## YOUR INSTRUCTIONS
Please copy each line below that contains the string "agent".

[Source records]
● ● ● ● ● ● ●

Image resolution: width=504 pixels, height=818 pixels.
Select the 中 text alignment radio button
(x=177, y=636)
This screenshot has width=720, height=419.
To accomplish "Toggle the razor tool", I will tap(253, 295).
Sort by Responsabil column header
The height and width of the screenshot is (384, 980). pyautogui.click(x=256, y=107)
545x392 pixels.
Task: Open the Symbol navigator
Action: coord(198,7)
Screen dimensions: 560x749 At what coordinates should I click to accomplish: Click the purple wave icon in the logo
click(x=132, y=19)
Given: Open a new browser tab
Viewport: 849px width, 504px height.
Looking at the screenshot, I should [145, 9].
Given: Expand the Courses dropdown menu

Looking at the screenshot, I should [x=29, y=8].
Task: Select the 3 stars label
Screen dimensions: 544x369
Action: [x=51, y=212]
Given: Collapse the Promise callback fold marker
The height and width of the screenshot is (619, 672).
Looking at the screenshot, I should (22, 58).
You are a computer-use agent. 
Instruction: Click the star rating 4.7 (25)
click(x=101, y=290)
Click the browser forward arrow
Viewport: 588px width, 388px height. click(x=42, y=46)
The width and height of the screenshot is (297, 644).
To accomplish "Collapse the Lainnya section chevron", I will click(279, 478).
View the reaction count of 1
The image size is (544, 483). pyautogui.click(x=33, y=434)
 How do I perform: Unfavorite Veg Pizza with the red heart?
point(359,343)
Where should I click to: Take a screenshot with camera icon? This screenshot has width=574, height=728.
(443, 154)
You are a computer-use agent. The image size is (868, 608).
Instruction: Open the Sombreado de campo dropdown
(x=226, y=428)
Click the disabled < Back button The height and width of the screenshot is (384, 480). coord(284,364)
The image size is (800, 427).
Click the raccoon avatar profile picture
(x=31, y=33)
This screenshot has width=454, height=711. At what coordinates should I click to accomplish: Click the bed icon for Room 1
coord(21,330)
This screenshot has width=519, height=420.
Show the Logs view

● ● ● ● ● ● ●

## RESULT
You are a computer-use agent. 
You are a computer-use agent. The image size is (868, 608).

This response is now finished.